→ **Selected extract**:
[Start of Attachment]
WILLISTON, N.D. – Former Kentucky man Kaz Matsubara followed up a complete career change with a move to North Dakota.
Matsubara, 63, Lexington, worked in the auto industry for a company that supplied parts to Toyota, Honda and Nissan assembly plants.
Every day, customers complained that the product was too expensive or wasn’t delivered quickly enough.
“Every day apology,” said Matsubara, a native of Japan who moved to the United States at age 22.
After retiring and losing his wife to cancer, Matsubara decided to go back to school and re-enter the workforce. But this time, he wanted a job that would bring praise rather than complaints.
“I thought I should do something people appreciate,” he said.
Matsubara went back to school and became certified as a massage therapist. He began working in his new profession in Lexington, but the slow economy there made it difficult to attract customers.
Then he watched a news story about the oil boom in Williston on the TV show “60 Minutes.”
“I thought ‘I’m a crazy guy. The city is crazy. So maybe I will have good vibrations,’” Matsubara said. “My guess was right.”
Matsubara moved to Williston in October 2011 and began working as a massage therapist almost immediately. He’s had a steady stream of customers for the past year at Jackie’s Therapeutic Massage & Day Spa in downtown Williston.
Even the slower days when he first arrived in Williston were busier than Kentucky. About half of his clients work in the oil industry and the other half are local residents.
Now instead of looking forward to the weekends, Matsubara looks forward to work on Monday mornings.
“The way they comment after a massage. Oh, it’s so great,” Matsubara said.
Matsubara purchased five acres of land about 10 minutes from downtown where he is building a house. For nearly two years, he’s been living in a camper and getting used to North Dakota winters.
Matsubara expects to work in Williston for many years.
“I’m not going to retire anytime soon,” Matsubara said. “I enjoy my work.”
[End of Attachment]
→ **Record extracts**:
[Start of Attachment]
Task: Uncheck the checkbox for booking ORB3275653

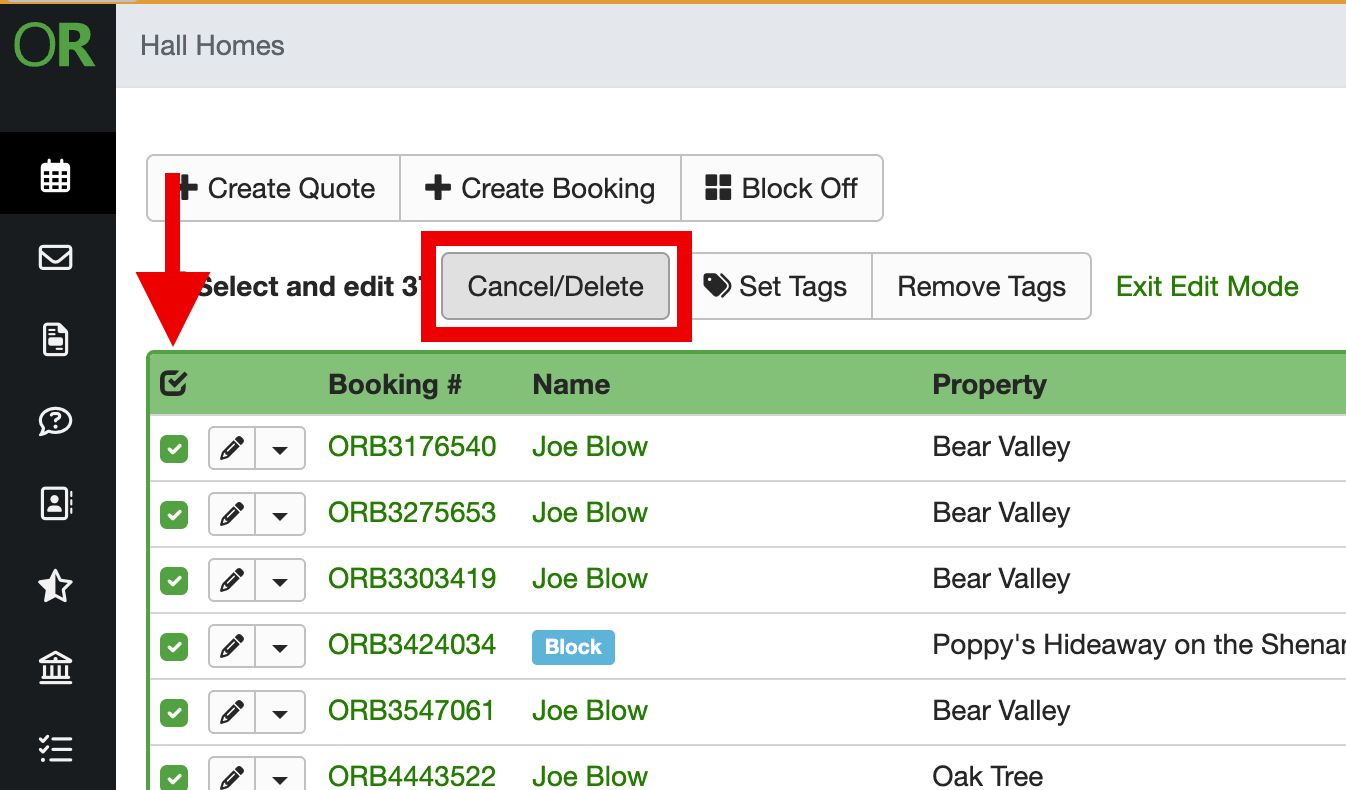Action: tap(174, 514)
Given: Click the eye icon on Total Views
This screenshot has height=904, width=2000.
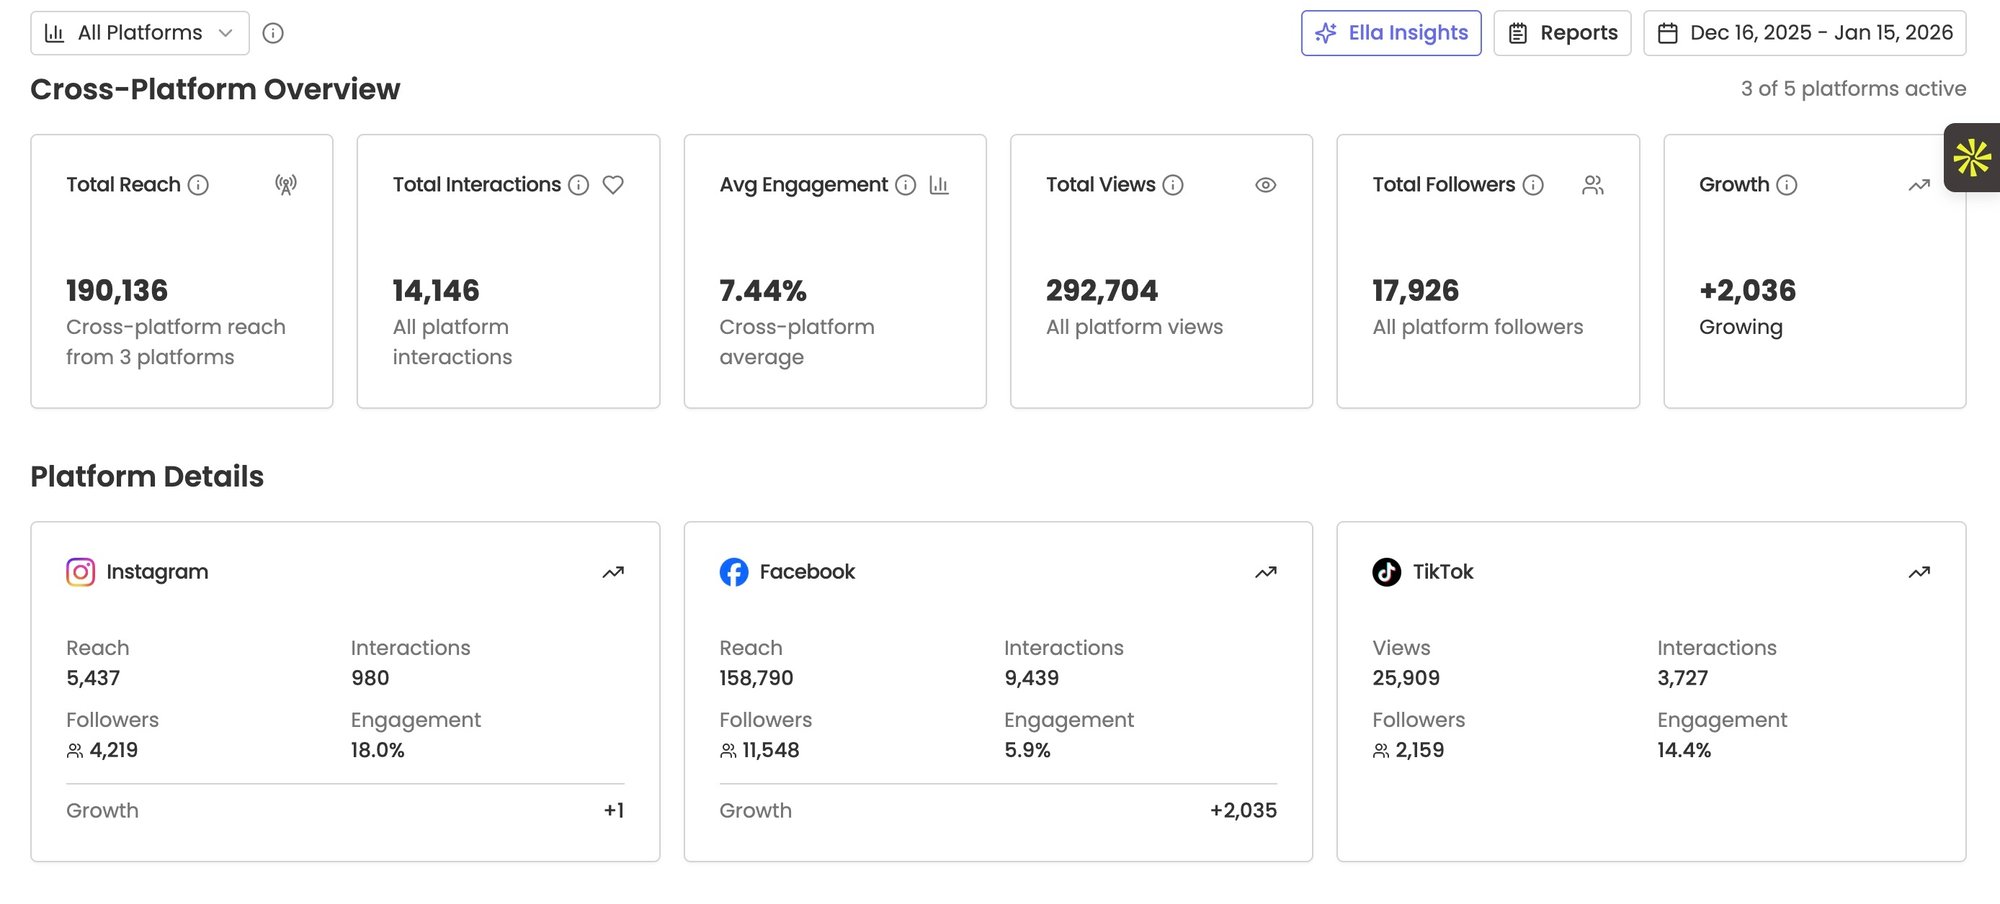Looking at the screenshot, I should (1265, 185).
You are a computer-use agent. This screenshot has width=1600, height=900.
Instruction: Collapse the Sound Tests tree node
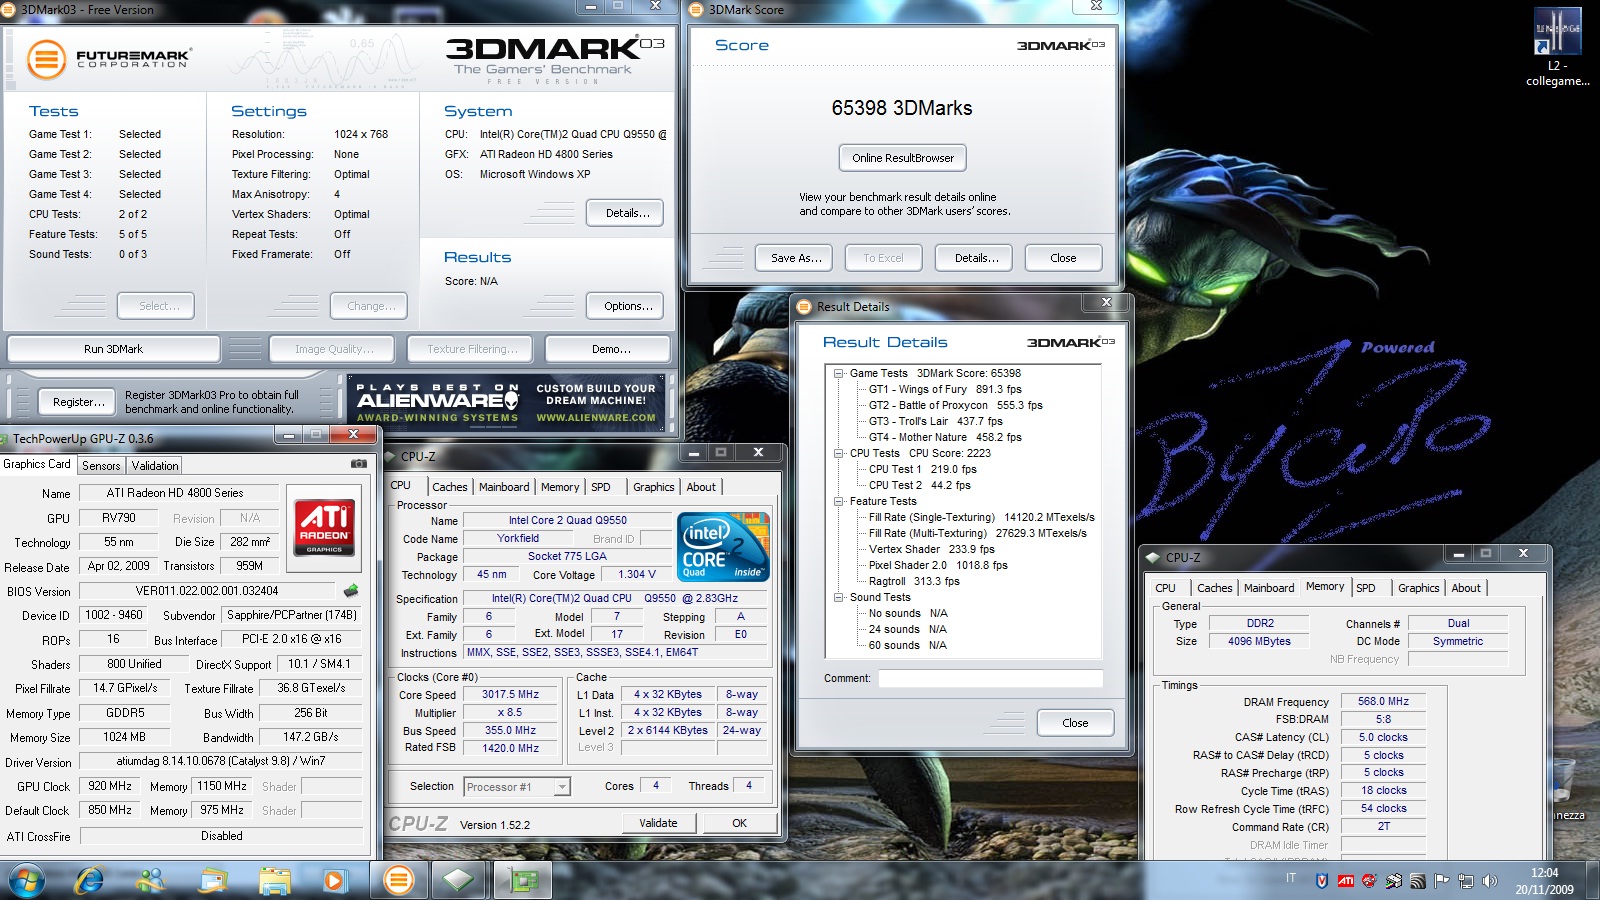[838, 597]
[End of Attachment]
Return the passage of the Williston massage therapist article from "Matsubara moved to" up to and including "North Dakota winters.", copied word for word.

Matsubara moved to Williston in October 2011 and began working as a massage therapist almost immediately. He’s had a steady stream of customers for the past year at Jackie’s Therapeutic Massage & Day Spa in downtown Williston.
Even the slower days when he first arrived in Williston were busier than Kentucky. About half of his clients work in the oil industry and the other half are local residents.
Now instead of looking forward to the weekends, Matsubara looks forward to work on Monday mornings.
“The way they comment after a massage. Oh, it’s so great,” Matsubara said.
Matsubara purchased five acres of land about 10 minutes from downtown where he is building a house. For nearly two years, he’s been living in a camper and getting used to North Dakota winters.